The F-GAMMA program: Multi-frequency study of Active Galactic Nuclei in the Fermi era. Program description and the first 2.5 years of monitoring

TL;DR

The F-GAMMA program conducted a multi-frequency radio monitoring of gamma-ray blazars over 2.5 years, revealing variability patterns, spectral behaviors, and correlations with gamma-ray emission, enhancing understanding of jet physics in active galactic nuclei.

Contribution

This study provides the first extensive multi-frequency radio variability analysis of Fermi-detected blazars, establishing correlations with gamma-ray flux and characterizing spectral and variability differences between source classes.

Findings

All sources are variable across radio frequencies.

Higher frequencies show larger variability amplitudes.
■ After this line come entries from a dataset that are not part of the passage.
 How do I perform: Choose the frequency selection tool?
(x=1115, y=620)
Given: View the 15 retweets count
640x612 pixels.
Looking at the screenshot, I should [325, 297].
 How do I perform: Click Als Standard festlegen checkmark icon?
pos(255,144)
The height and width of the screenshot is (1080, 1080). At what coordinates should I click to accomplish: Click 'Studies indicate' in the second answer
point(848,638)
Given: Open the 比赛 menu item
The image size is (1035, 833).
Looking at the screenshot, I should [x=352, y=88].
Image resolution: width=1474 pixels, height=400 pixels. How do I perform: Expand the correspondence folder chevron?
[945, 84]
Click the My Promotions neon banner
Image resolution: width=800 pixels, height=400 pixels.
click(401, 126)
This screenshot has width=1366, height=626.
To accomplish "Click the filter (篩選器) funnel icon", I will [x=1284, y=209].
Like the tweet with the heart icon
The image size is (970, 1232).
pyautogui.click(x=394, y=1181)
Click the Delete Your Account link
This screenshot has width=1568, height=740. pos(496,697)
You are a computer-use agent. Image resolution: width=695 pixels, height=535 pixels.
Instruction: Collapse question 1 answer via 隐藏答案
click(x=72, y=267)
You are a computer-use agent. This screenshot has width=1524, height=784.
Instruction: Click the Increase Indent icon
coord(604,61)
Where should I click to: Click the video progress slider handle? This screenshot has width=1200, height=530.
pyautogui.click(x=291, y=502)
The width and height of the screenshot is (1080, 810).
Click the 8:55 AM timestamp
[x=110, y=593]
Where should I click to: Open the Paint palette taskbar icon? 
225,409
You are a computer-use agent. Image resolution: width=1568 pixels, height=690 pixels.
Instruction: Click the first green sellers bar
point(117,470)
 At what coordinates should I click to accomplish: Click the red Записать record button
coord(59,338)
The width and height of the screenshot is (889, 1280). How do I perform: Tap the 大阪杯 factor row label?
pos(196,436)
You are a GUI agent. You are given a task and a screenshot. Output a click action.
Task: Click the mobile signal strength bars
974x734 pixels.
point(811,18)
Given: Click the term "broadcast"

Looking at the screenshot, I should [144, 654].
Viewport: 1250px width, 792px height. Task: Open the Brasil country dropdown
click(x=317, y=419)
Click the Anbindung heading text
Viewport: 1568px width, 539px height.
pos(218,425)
Gamma-ray detected sources exhibit greater variability and brightness temperatures.

Abstract

To fully exploit the scientific potential of the Fermi mission, we initiated the F-GAMMA program. Between 2007 and 2015 it was the prime provider of complementary multi-frequency monitoring in the radio regime. We quantify the radio variability of gamma-ray blazars. We investigate its dependence on source class and examine whether the radio variability is related to the gamma-ray loudness. Finally, we assess the validity of a putative correlation between the two bands. The F-GAMMA monitored monthly a sample of about 60 sources at up to twelve radio frequencies between 2.64 and 228.39 GHz. We perform a time series analysis on the first 2.5-year dataset to obtain variability parameters. A maximum likelihood analysis is used to assess the significance of a correlation between radio and gamma-ray fluxes. We present light curves and spectra (coherent within ten days) obtained with the Effelsberg 100-m and IRAM 30-m telescopes. All sources are variable across all frequency bands with amplitudes increasing with frequency up to rest frame frequencies of around 60 - 80 GHz as expected by shock-in-jet models. Compared to FSRQs, BL Lacs show systematically lower variability amplitudes, brightness temperatures and Doppler factors at lower frequencies, while the difference vanishes towards higher ones. The time scales appear similar for the two classes. The distribution of spectral indices appears flatter or more inverted at higher frequencies for BL Lacs. Evolving synchrotron self-absorbed components can naturally account for the observed spectral variability. We find that the Fermi-detected sources show larger variability amplitudes as well as brightness temperatures and Doppler factors, than non-detected ones. Flux densities at 86.2 and 142.3 GHz correlate with 1 GeV fluxes at a significance level better than 3sigma, implying that gamma rays are produced very close to the mm-band emission region.